Chewy, sweet and tart, these beautiful two-toned jellies feature two layers flavored with real fruit juice. These candies are an unusual treat and would make an appealing addition to a tray of holiday goodies, an appreciated contribution to an office party or a sweet gift for Valentine's Day, all wrapped up in paper and bows.

Ingredients

  • 8 tablespoons unflavored gelatin (separated)
  • 12 tablespoons sugar (separated)
  • 2/3 cup strawberry juice (see note)
  • 8 tablespoons corn syrup (separated)
  • Optional: food coloring
  • 2/3 cup pineapple juice
  • Optional: sugar for rolling

Steps to Make It

  1. Prepare a 6- by 6-inch pan by wetting it lightly with water.

  2. Place 4 tablespoons gelatin in 1/4 cup cold water to soften for about 5 minutes.

  3. Place 6 tablespoons sugar, the strawberry juice, and 4 tablespoons corn syrup in a medium saucepan over medium heat and stir until the sugar dissolves. 

  4. Stir in the gelatin and water mixture and continue stirring until the gelatin dissolves.

  5. Add food coloring if desired.

  6. Pour into the prepared pan and leave until completely set, 4 to 6 hours at room temperature or 1 hour in the refrigerator.

  7. Repeat this procedure with the pineapple juice: Place 4 tablespoons gelatin in 1/4 cup cold water to soften for about 5 minutes.

  8. Place 6 tablespoons sugar, the pineapple juice, and 4 tablespoons corn syrup in a medium saucepan over medium heat and stir until the sugar dissolves.

  9. Stir in the gelatin and continue stirring until the gelatin dissolves.

  10. Add food coloring if desired. Remove from the heat and allow to cool for 10 minutes in the pan.

  11. Pour the pineapple mixture over the strawberry layer and leave until completely set, 4 to 6 hours at room temperature or 1 hour in the refrigerator.

  12.  When the mixture is set, turn it out of pan and cut with a sharp knife or cookie cutter into desired shapes.

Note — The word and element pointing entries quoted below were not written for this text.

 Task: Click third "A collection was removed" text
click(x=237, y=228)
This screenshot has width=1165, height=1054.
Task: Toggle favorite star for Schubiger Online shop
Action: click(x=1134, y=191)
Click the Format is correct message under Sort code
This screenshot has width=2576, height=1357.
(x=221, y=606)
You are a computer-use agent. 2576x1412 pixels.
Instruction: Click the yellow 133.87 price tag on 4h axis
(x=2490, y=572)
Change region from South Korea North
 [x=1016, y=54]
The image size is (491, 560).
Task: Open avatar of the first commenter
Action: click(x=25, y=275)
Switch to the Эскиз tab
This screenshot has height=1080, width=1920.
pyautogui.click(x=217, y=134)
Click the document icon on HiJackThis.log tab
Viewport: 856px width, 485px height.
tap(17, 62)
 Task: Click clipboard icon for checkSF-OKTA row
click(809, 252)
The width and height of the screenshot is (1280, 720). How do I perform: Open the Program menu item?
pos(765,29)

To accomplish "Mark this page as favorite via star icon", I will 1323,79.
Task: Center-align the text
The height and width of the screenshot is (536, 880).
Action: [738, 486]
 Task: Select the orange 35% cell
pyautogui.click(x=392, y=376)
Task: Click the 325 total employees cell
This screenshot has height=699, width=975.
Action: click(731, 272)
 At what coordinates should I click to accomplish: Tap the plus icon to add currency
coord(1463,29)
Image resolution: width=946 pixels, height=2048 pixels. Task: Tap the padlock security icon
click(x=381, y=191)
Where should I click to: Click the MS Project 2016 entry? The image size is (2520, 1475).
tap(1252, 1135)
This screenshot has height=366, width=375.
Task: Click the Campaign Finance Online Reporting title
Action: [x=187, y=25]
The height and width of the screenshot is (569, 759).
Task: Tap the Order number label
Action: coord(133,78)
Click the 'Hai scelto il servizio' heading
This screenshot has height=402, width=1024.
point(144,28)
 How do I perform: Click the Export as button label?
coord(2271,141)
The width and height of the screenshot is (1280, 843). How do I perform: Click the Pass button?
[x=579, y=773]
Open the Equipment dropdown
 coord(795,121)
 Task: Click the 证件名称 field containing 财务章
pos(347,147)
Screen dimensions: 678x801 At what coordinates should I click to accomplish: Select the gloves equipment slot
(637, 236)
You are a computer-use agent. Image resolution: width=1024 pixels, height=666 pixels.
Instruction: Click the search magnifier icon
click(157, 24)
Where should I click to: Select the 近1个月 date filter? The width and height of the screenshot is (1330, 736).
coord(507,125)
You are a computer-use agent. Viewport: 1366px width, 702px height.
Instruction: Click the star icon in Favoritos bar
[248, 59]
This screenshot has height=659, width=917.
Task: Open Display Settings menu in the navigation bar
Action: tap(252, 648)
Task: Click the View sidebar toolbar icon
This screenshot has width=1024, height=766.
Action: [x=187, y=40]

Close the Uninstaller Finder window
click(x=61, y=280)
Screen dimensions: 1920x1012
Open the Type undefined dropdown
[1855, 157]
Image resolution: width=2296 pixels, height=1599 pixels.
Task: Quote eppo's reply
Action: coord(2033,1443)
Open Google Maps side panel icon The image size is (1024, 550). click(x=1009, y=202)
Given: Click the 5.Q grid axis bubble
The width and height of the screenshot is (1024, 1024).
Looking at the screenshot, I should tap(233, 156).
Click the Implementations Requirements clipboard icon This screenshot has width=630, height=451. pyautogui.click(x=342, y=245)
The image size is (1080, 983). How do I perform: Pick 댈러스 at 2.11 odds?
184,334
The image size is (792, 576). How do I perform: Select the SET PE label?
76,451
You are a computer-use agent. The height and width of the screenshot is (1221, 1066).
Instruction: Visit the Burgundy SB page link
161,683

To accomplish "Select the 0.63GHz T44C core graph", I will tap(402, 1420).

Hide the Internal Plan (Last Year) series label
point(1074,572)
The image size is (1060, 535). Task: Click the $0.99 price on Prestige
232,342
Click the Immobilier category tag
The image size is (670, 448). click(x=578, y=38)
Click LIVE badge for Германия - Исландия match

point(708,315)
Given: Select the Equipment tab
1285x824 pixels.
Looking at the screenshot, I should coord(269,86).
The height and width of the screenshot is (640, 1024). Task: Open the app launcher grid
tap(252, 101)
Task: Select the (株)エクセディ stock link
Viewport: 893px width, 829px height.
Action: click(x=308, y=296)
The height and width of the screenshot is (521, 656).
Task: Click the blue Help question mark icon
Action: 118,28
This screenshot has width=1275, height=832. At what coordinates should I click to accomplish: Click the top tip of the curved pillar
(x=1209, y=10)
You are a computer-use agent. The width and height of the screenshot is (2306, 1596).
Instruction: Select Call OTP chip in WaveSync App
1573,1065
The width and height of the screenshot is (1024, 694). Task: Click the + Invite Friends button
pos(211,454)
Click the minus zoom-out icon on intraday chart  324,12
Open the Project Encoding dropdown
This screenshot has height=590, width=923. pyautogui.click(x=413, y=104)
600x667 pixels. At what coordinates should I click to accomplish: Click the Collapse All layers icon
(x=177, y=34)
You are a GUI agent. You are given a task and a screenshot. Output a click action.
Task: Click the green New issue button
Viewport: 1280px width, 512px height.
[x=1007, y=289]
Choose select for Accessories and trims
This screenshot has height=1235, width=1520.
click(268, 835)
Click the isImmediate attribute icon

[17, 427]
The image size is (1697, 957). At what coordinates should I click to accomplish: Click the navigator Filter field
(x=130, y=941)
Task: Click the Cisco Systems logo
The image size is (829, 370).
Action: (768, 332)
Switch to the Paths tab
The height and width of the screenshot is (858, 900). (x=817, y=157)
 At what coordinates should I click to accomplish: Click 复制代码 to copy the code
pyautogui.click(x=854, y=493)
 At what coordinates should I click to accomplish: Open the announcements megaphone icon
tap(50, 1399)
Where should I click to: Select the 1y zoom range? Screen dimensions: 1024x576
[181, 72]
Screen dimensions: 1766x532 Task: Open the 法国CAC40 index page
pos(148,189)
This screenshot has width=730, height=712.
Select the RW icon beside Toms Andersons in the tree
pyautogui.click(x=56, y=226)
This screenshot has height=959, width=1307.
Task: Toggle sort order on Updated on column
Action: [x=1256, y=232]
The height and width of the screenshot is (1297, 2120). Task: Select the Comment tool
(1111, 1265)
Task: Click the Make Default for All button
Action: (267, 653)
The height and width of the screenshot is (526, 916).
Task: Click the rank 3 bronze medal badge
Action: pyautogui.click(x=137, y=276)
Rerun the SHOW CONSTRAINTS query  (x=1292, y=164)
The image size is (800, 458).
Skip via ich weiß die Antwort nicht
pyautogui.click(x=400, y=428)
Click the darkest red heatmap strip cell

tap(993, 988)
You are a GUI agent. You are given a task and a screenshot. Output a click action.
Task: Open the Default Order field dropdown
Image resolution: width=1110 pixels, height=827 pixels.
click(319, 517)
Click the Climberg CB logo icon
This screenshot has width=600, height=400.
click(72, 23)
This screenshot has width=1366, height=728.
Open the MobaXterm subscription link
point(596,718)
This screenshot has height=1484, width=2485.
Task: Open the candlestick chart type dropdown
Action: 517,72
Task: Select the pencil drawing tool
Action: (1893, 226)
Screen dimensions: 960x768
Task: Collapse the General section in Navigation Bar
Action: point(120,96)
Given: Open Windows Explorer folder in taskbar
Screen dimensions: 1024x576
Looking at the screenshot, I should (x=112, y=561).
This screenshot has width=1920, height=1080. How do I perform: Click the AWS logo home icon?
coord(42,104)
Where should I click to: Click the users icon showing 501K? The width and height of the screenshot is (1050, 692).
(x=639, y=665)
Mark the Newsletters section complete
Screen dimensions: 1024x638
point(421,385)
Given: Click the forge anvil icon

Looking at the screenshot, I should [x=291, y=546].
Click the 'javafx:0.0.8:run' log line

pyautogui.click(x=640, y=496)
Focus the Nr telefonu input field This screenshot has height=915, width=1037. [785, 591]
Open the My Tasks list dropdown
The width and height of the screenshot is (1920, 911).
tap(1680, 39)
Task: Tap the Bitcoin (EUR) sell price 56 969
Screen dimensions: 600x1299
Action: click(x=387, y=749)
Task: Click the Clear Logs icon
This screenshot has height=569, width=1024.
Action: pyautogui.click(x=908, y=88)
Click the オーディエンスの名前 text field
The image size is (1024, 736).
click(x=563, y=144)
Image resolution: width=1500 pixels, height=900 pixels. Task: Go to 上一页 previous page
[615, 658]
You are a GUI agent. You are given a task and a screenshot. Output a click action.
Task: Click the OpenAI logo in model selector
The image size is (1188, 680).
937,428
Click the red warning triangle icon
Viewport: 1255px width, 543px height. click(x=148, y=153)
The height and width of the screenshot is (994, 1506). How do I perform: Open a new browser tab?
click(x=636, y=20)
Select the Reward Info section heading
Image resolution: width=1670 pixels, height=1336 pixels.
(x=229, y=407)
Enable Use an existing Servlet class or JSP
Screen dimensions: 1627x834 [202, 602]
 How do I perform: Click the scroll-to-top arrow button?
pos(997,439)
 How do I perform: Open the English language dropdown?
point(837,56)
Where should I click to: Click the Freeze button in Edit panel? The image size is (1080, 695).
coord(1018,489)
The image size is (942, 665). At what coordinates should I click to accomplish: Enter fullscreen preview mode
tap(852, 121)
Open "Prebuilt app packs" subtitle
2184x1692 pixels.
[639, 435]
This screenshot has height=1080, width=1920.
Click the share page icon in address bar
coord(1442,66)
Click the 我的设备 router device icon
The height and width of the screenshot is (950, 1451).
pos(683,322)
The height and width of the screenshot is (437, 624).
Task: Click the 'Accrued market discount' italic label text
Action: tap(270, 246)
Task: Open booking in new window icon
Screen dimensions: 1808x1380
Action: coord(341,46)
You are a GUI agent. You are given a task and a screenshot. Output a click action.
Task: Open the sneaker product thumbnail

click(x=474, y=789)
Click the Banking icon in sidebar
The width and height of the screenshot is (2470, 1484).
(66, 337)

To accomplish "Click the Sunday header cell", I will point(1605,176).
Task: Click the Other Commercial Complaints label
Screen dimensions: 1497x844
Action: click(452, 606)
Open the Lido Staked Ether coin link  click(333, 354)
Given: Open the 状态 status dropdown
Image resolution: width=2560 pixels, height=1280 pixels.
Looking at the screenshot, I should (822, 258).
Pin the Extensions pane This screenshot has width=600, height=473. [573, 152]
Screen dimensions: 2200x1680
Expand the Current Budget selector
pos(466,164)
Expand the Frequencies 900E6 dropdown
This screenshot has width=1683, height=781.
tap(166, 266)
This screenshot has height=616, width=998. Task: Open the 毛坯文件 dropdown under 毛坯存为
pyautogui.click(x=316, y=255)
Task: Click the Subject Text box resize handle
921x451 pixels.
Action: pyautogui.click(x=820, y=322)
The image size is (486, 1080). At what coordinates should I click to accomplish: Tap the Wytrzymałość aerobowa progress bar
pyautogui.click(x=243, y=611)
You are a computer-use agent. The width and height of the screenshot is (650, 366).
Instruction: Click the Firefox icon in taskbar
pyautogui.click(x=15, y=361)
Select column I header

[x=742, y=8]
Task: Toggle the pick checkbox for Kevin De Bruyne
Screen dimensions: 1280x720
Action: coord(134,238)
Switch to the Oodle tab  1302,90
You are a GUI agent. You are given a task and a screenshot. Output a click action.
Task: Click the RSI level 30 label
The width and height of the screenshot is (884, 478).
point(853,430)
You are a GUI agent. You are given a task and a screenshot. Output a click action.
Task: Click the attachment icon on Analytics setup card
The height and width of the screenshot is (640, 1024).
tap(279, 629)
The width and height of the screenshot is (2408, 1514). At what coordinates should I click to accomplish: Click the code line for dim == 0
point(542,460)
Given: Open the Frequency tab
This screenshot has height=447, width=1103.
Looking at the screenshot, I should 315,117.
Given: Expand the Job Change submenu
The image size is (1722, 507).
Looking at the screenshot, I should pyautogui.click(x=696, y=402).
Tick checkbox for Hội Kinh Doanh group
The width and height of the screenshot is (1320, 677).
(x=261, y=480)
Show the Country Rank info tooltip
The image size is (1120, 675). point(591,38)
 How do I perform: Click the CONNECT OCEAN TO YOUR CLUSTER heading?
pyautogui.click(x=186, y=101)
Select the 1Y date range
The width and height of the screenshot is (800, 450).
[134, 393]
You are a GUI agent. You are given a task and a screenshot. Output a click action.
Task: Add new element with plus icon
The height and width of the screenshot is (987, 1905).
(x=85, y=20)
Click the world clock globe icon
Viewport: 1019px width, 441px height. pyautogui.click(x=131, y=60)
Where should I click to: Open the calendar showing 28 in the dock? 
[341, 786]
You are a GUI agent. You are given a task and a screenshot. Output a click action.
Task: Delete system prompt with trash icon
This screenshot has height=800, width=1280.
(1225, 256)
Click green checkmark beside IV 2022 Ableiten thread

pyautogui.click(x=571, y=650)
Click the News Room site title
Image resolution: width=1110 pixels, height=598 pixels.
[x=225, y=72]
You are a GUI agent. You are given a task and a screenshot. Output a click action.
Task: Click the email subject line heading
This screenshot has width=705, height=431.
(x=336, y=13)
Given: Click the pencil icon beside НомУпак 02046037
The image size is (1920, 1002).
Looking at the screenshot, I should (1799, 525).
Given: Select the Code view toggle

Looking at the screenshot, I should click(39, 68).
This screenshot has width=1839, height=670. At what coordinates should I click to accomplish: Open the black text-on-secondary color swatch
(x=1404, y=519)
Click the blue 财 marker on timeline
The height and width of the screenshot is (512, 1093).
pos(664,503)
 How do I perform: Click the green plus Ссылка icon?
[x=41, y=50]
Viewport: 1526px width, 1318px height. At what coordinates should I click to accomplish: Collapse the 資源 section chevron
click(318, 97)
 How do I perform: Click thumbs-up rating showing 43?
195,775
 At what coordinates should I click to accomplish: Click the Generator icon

  13. Candies can be served plain or rolled in sugar to coat.

Note

Strawberry juice can be obtained from boiling fresh or frozen strawberries over medium heat. Place 1.5 cups of berries in a small saucepan and heat, stirring occasionally, until they are very liquidy. Pour through a strainer and reserve the juice; press the fruit against the strainer to squeeze out all the juice.